## WORK ITEM
Tally up the lines below that carry the word "agent", answering with the figure alone.

——————————

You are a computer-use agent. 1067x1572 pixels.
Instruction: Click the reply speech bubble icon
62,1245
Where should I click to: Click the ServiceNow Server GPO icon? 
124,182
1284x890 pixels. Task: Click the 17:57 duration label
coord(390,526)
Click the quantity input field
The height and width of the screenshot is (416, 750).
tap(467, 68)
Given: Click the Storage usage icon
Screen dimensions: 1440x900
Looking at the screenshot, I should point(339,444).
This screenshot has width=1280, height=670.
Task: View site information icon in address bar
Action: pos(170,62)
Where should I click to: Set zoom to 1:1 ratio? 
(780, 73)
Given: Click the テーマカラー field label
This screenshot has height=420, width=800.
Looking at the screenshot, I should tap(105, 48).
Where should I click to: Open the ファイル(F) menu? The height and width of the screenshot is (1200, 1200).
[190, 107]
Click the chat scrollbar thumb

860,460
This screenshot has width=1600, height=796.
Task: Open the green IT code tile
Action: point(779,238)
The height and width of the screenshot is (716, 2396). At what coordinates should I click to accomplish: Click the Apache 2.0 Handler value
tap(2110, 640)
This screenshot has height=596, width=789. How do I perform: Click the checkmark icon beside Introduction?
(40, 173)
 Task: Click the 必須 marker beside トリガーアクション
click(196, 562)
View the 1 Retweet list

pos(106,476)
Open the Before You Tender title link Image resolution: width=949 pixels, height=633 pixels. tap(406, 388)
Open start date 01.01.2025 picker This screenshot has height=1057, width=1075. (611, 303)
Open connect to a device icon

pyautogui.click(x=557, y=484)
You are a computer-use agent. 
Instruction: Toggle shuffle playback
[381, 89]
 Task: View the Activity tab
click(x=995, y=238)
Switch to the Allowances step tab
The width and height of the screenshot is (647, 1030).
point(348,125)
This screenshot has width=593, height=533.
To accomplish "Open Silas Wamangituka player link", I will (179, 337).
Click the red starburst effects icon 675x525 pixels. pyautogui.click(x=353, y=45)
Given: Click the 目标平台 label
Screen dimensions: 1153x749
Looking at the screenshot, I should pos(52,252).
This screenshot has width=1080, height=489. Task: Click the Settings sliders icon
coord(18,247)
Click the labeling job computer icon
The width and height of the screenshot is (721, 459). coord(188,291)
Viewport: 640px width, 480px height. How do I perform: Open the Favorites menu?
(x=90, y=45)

——————————

## ANSWER SPACE
2